Skiweekend Sedrun
9. März 2008 / Marcel Steiger
Am Samstagmorgen früh um 6.30 Uhr besammelten sich leider nicht
alle 24 TurnerInnen pünktlich mit Ski oder Snowboard und Gepäck
beim Kubus. So machten wir uns alle etwas verspätet mit sieben
Autos auf den Weg nach Andermatt.
Die Autos geparkt und am Bahnhof bereitstehend, konnten wir
gerade zusehen wie unser Zug nach Dieni davonfuhr. Das hiess eine
Stunde im Bahnnofkaffee warten bei Kaffe und Gipfeli. Die Zugfaht
dauerte nochmal dreiviertel Stunde und das Gepäck musste noch an
der Talstadion deponiert werden. Jetzt endlich konnten alle
loslegen mit Ski- oder Snowboardfahren
Als wir uns am späten Nachmittag in der Après-Ski-Bar
besammelten und ein paar Bierchen tranken, erzählten mehrere sie
wären gemütlich die Piste hinab gekurvt, ein paar prahlten sie
wären am schnellsten den Boardercross herab gerast, einige blöfften
sie wären am höchsten über die Kicker gejumpt, andere protzten sie
hätten in einem Restaurant gegessen mit der hübschesten
Serviertochter (Spruch: "Loge do") und den grössten Portion Schnipo
und noch andere logen sie wären gar nie auf den Ski oder Snowboard
gestanden. So kam schnell gute Stimmung auf und es wurde sogar noch
während der Zugfahrt zu unseren Hotels gesungen (Spruch: "Wieso
fahren wir eigentlich nicht öfters Zug?").

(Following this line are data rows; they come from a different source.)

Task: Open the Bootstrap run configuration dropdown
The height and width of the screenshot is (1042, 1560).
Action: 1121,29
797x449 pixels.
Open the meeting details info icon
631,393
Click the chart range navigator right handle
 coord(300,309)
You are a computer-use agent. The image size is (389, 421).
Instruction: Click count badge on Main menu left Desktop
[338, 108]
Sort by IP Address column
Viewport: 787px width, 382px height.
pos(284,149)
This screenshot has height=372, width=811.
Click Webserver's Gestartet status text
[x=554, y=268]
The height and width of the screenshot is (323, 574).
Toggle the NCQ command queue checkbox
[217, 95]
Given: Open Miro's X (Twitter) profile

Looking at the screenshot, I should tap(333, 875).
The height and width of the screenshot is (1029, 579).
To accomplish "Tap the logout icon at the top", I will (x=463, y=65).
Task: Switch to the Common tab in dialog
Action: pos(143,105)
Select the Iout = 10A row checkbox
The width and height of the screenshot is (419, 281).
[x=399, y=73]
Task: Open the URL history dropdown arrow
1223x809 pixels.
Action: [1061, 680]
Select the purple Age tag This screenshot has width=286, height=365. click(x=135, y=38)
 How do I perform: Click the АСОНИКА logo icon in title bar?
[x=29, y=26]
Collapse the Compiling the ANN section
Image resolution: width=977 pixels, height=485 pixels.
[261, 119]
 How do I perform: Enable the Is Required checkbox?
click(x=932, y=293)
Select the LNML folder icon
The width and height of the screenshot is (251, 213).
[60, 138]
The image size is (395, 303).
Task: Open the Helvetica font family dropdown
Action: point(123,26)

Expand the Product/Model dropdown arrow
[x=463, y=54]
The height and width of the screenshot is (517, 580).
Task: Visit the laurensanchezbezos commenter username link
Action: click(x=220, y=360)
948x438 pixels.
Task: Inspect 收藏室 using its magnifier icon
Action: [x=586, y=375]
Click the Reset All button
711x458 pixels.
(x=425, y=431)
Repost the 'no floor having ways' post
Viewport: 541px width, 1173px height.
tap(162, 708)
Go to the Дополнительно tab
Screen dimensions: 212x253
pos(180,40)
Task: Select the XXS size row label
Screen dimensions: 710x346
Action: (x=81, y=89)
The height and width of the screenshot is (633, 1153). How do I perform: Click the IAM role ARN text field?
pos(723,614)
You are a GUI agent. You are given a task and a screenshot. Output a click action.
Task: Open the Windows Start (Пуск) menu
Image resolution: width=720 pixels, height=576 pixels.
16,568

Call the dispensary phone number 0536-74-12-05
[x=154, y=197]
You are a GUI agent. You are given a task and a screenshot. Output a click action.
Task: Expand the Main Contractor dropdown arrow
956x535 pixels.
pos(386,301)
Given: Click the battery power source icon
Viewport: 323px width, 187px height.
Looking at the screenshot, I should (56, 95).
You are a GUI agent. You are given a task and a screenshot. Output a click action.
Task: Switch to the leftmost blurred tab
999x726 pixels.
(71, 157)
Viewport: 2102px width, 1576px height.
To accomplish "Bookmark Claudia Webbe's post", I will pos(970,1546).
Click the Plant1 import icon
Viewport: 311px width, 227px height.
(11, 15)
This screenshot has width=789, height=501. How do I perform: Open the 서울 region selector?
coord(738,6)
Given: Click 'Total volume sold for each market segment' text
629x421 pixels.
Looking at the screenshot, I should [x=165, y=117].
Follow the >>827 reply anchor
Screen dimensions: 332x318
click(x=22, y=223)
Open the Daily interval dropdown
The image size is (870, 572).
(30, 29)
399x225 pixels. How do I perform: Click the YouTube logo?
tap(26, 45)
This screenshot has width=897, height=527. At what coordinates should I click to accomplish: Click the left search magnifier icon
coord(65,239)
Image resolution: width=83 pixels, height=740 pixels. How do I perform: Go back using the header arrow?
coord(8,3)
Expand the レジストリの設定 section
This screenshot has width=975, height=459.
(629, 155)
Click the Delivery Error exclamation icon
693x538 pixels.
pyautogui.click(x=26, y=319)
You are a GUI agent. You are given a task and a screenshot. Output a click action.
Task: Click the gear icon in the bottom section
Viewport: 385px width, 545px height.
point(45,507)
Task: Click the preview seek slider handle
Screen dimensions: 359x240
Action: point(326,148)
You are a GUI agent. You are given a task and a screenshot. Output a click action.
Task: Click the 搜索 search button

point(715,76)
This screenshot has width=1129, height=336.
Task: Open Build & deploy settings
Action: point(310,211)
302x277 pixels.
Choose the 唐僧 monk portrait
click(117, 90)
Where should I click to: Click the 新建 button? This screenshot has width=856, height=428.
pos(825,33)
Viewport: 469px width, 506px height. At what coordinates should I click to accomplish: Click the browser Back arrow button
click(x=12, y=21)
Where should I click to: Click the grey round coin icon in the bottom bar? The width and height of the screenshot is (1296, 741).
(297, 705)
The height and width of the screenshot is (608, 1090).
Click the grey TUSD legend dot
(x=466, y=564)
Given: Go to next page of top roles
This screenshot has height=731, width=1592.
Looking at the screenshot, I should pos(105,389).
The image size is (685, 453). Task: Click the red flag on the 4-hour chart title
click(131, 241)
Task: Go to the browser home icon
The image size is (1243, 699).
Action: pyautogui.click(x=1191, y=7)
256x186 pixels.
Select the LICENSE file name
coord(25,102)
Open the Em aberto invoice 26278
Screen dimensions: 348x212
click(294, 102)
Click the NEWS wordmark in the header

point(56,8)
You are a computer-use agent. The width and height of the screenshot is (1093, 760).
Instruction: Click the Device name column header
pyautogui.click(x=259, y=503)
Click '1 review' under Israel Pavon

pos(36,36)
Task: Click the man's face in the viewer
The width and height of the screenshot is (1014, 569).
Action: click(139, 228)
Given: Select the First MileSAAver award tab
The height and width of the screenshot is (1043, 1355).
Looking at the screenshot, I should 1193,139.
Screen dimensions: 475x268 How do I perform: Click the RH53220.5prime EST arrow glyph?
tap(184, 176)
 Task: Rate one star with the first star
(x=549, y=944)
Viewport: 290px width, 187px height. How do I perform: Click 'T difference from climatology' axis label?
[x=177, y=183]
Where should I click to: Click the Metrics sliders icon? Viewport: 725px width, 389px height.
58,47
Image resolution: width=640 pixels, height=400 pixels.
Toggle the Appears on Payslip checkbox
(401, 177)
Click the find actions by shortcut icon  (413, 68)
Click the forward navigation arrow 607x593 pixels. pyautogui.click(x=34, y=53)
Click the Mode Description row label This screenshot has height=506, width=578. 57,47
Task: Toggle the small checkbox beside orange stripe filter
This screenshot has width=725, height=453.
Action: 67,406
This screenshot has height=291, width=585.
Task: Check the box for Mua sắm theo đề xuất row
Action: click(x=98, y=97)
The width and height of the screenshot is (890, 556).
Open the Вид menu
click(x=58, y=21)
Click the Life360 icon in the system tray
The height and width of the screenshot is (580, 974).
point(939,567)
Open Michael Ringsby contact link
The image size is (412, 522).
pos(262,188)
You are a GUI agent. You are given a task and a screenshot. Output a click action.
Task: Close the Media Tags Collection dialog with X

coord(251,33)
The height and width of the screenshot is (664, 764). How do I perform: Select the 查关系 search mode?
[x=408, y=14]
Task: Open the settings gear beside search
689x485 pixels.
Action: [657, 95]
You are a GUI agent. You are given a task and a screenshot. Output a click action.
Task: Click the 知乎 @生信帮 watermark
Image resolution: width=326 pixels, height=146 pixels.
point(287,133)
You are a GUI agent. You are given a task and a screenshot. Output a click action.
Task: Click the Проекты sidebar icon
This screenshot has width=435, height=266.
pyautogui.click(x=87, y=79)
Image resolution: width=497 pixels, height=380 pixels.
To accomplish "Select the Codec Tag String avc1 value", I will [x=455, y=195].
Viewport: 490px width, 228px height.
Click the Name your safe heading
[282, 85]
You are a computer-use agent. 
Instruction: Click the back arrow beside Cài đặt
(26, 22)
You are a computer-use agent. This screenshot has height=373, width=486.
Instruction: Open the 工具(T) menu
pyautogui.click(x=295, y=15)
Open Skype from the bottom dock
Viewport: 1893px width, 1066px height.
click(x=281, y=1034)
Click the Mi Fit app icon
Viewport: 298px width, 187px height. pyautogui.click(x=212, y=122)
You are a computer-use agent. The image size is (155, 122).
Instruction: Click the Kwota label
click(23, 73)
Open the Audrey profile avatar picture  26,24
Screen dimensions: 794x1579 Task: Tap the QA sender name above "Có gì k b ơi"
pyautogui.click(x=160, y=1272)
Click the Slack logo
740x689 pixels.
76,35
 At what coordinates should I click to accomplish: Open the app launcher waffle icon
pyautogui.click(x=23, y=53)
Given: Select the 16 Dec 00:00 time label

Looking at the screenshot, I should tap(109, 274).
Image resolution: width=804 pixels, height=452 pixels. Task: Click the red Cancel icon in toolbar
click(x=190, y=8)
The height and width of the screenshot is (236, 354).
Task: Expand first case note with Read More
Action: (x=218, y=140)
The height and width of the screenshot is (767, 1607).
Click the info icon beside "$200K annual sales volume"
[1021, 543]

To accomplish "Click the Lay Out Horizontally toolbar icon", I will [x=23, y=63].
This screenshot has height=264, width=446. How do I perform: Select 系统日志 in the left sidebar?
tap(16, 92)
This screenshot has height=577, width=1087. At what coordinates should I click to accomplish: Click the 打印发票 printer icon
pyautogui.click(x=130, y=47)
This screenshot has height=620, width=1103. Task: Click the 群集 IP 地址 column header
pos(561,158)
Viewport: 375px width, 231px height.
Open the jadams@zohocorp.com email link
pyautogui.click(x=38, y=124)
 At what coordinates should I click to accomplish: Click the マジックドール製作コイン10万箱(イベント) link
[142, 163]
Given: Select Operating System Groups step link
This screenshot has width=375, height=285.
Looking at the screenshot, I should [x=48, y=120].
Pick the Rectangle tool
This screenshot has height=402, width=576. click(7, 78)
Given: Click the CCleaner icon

Bedauerlicherweise waren nicht alle im gleichen Hotel
einlogiert, vier TurnerInnen waren im Hotel LaVal in Rueras und
zwanzig TurnerInnen waren im Hotel Mira in Sedrun. Zuerst wurde in
einem Zimmer ein süffiger Apéro getrunken, danach wurde ein
schmackhaftes Abendessen eingenommen. Dann sahen einige in ihren
Zimmern fern und gingen etwas früher schlafen, die anderen tranken
zusammen in der Hotelbar mit der hübschen Barmaid (Spruch: "Loge
do")und gingen etwas später schlafen.
Der Sonntag begann für alle TurnerInnen anders: Viele
stärkten sich am feinen Frühstücksbuffet, einige klagten über
Schmerzen, manche schliefen aus und jemand erwachte auf dem Balkon.
Früher oder später nahmen alle den Zug von Sedrun oder Rueras nach
Dieni und kamen so doch noch zum Ski- oder Snowboardfahren.
Das Wetter war das ganze Wochenende bewölkt und nur zeitweise
schien die Sonne. Die Schneeverhältnisse waren gut, die Pisten zwar
etwas aufgeweicht aber pulvrig. Die Anstehzeit vor den Bergbahnen
hielt sich überall unter einer Minute.
Um 15.30 Uhr reisten wir mit dem Zug von Dieni nach Andermatt
zurück, danach fuhren wir wieder mit den Autos den Heimweg nach
Rickenbach. Traditionellerweise liessen dann einige Turner das
Wochenende im Inferno noch mal Revue passieren.